There are two kinds of transactions parents can pay on behalf of their kids without triggering the gift tax, as long as they make those payments directly to the relevant institution: education costs and medical expenses. “It’s the reason private K–12 schools have Grandparents’ Day,” says Ramnani. “Grandparents can also contribute to 529 plans, and while the amount is dictated by gift-tax rules, the gift grows tax free as long as it’s used for the approved expenses.” Roxana Reid, an educational consultant in New York, said that over the past five years, she has seen more grandparents reaching out than in her previous 16 years running her business. Another consultant, Dana Haddad, spent most of the aughts working in admissions at Horace Mann and Claremont Prep (now Léman Manhattan Preparatory School) and remembers years when up to a third of the students’ tuitions was paid by grandparents. Now, the same kind of grandparents shoulder her consulting fee, which is hundreds of dollars per hour. She’s constantly mediating generational differences between millennial parents who want the Mandarin-immersion program at Avenues and grandparents who want “the Trinitys, the Daltons, the Horace Manns, the Brearleys, the Collegiates, the Riverdales — what we call cocktail-party schools,” she says. “They love to brag about their grandkids, but they’d certainly prefer to brag about a school their friends have heard of.” In one case, Haddad had to help parents create a PowerPoint to convince their own skeptical parents of their choice.

Buy a Pied-à-Terre

Say you’re a parent who enjoys trips into the city, so you buy an apartment there. One you never sleep in. Your child does sleep in it, though. Every night. With their family. It’s a sneaky move, and it carries risk, says Ramnani. Letting an adult child live rent free in an apartment you own counts as a gift of the home’s fair-market rental value and thus should be disclosed. “If the building’s management notices you’re never there but your child is, it could be a problem,” Ramnani continues. But that’s fairly unlikely, admits Torabi: “I don’t know a single person who is reporting this kind of thing to the IRS.”

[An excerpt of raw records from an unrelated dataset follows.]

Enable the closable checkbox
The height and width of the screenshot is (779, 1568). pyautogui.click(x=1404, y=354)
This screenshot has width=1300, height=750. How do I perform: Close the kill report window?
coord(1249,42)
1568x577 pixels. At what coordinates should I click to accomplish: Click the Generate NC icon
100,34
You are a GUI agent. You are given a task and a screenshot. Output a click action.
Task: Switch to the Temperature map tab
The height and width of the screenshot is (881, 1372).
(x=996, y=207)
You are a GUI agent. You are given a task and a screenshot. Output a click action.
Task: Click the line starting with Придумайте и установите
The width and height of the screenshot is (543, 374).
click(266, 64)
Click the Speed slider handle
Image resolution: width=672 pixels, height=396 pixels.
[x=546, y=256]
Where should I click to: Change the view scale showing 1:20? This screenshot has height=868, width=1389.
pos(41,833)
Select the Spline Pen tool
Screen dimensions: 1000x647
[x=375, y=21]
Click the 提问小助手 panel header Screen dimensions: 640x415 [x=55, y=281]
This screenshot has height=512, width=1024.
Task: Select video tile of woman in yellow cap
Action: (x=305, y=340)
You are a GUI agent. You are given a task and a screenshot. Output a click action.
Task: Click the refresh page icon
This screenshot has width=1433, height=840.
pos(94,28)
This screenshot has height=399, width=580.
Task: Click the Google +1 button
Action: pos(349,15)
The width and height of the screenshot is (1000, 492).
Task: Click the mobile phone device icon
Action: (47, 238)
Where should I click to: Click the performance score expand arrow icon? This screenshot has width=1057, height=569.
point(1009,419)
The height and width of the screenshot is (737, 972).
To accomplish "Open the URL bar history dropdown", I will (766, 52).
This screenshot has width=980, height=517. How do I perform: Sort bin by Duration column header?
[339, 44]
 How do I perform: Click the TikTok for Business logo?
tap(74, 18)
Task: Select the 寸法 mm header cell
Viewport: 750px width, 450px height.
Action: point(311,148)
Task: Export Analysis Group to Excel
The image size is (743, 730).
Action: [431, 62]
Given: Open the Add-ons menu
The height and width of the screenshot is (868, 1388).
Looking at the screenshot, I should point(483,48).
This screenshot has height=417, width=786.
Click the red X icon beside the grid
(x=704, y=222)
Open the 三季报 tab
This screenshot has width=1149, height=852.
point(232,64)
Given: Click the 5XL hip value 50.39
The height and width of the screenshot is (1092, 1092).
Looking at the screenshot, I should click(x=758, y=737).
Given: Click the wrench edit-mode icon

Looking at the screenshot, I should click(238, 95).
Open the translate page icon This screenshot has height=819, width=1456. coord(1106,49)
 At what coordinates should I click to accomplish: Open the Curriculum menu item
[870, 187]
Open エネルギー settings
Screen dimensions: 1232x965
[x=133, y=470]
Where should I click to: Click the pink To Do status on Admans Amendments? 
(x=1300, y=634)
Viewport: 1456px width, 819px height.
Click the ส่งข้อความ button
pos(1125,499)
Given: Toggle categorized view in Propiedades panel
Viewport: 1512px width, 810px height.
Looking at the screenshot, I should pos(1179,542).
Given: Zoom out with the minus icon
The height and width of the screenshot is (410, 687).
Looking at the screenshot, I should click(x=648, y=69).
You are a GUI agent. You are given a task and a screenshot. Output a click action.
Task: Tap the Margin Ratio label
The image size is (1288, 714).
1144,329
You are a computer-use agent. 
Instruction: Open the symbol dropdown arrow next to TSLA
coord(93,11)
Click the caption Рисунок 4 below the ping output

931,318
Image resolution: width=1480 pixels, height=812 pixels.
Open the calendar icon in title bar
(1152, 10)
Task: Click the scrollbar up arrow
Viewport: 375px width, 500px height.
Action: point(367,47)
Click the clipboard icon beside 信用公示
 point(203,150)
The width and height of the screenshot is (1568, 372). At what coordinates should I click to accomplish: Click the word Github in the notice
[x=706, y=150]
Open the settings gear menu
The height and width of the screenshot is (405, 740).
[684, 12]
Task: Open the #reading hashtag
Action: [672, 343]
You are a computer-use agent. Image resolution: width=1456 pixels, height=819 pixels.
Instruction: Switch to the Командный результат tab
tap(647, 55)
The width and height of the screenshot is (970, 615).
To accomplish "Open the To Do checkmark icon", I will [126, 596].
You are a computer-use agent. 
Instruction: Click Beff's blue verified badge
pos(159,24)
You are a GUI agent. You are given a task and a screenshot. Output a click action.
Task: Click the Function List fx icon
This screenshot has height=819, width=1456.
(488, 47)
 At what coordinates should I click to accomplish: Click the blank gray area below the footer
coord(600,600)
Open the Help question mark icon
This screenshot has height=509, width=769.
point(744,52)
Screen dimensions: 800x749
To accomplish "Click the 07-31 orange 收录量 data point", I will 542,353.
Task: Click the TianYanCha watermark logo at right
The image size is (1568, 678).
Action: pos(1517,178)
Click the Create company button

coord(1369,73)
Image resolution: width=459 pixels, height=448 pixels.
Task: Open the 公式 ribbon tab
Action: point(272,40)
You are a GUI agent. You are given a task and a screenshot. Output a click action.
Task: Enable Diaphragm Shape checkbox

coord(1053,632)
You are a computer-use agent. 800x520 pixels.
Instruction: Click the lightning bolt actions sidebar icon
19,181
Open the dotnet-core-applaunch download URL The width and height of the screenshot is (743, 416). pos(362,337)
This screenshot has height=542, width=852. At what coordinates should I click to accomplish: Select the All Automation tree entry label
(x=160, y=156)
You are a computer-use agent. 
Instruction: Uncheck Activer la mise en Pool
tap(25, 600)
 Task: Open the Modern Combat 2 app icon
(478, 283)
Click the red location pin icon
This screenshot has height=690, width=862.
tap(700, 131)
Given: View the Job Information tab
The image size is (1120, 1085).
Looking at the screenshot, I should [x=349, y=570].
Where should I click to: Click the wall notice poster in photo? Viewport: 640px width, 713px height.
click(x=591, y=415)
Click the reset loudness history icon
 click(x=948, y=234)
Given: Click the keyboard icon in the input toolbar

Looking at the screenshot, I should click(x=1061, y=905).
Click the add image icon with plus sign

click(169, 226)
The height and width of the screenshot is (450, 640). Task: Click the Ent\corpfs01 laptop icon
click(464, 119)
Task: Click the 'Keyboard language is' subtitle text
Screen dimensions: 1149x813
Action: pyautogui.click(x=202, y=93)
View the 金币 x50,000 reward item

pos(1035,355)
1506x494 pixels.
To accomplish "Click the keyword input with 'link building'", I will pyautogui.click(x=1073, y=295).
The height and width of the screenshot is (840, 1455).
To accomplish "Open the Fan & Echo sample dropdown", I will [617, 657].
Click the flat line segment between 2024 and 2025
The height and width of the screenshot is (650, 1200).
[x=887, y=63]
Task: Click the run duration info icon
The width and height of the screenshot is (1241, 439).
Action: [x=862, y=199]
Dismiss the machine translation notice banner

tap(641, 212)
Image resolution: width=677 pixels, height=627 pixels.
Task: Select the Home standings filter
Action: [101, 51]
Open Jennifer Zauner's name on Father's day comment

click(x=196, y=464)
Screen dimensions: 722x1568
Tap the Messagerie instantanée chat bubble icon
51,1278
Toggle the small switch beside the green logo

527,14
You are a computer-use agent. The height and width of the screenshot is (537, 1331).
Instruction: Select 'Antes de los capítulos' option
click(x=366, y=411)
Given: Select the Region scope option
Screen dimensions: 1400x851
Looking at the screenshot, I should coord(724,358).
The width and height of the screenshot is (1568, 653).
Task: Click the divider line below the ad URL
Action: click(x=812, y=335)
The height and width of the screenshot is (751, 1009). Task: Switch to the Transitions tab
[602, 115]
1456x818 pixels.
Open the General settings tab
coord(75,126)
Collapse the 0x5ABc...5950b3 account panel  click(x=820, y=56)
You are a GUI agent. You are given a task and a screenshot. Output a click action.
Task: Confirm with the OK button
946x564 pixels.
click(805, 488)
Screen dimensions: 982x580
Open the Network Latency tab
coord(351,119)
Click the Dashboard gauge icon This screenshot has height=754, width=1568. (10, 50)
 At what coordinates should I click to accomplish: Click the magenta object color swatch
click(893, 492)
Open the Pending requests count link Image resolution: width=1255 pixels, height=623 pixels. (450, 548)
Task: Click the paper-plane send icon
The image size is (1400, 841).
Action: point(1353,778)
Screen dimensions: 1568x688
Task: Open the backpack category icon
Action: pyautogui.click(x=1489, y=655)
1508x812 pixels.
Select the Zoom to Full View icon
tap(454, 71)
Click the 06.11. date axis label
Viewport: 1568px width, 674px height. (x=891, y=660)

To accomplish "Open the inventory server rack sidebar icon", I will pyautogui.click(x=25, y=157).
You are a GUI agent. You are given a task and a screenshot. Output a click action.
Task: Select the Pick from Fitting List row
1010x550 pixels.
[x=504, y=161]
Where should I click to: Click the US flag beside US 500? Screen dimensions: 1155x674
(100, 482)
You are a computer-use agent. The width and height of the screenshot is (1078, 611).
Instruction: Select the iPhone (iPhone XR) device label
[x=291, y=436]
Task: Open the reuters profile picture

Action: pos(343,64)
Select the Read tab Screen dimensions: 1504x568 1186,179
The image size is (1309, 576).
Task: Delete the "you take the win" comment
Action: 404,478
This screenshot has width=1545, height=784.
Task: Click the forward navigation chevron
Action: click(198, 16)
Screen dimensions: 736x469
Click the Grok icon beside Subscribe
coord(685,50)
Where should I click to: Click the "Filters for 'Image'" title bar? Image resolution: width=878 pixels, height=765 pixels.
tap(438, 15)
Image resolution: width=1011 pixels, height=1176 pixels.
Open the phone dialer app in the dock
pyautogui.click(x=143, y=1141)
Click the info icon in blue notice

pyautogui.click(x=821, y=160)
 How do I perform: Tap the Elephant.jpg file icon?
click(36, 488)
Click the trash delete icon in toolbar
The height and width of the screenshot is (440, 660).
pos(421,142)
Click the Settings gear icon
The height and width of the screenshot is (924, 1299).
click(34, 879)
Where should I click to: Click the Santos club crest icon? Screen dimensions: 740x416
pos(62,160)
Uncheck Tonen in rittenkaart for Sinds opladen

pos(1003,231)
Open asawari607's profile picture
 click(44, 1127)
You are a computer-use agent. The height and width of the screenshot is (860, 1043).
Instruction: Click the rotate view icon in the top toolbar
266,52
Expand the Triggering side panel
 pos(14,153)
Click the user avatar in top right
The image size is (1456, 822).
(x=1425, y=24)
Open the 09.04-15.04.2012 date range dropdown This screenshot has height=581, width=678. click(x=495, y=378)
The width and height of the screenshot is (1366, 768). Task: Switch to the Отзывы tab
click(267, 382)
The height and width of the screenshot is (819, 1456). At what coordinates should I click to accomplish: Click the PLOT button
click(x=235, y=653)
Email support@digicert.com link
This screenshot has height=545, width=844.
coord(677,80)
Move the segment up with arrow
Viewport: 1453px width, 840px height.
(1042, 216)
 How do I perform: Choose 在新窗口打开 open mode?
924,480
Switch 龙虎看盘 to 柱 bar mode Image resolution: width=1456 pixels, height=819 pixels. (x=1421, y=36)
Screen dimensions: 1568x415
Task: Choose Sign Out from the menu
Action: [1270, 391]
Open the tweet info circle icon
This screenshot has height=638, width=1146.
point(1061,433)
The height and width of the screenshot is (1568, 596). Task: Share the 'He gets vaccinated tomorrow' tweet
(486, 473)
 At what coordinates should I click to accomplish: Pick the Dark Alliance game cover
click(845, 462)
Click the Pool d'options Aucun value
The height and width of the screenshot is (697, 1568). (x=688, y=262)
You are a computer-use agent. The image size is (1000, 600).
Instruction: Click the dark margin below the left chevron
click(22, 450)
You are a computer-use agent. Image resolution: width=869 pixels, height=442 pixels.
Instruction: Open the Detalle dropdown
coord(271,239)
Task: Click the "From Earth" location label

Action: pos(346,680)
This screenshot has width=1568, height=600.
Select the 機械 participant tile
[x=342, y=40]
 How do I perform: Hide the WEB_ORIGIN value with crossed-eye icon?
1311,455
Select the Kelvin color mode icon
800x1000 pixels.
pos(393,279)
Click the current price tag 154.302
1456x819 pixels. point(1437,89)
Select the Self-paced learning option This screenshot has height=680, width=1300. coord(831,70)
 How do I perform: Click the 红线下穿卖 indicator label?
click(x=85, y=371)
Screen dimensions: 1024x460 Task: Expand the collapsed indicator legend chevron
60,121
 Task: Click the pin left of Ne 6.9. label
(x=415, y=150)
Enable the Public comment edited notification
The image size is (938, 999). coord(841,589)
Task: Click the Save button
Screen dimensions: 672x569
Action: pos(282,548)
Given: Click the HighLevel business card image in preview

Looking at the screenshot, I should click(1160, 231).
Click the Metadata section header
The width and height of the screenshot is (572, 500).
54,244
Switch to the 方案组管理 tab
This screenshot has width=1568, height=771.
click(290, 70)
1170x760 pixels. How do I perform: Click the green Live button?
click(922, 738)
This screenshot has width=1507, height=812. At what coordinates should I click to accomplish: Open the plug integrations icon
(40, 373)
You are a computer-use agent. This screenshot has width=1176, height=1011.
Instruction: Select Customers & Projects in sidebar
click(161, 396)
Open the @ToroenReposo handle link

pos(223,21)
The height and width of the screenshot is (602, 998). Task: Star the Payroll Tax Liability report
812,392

Pay Their Credit-Card Bill

It’s as simple as adding an authorized user to your Black Card — one phone call and your child has funds for daily expenses with you footing the bill. But Torabi points out that if your child makes more than $19,000 in charges per year, you’d need to report it as a gift. While an audit would certainly uncover such rule skirting, many parents are willing to take the risk.

Illustration: Carolina Moscoso

Incorporate

“I had a client with two commercial properties,” says Andrew Crowell, vice-chairman of wealth management for DA Davidson & Co. “Rental income would come in each month, and she wanted to transfer it to her children, who she felt would be better off using it now rather than inheriting it later. So we put the real-estate holdings into an LLC, and she designated her children as partners.” When the rental income came in, they received the funds and paid tax on it as they would on any salary. This works only as long as the kids don’t own a part of the business as partners (which would be a gift).

Hire Your Child

If a parent owns a business, making their kid an employee is a canny gift-tax work-around. Crowell just warns that you can’t overpay — the IRS will flag egregiously inflated wages — nor can the child’s hiring be, as he puts it, “a wink and a nod.” But if you’re not bound by ethics, you could theoretically pay a child for scant work. “The vast majority of my clients’ kids who have this arrangement really do work at these jobs,” Crowell says. But for every industrious nepo hire, there are likely a handful of shiftless Roman Roys.

Give Undisclosed Cash

You can withdraw up to $10,000 at one time before your bank reports the transaction to the IRS, and if that stack should wind up in your kid’s possession, who’d be the wiser? Peter Anastasian, senior vice-president at Wealth Enhancement Group, squirms at this question: “Listen, that’s really going to be left to the individual. Does it happen? Certainly.”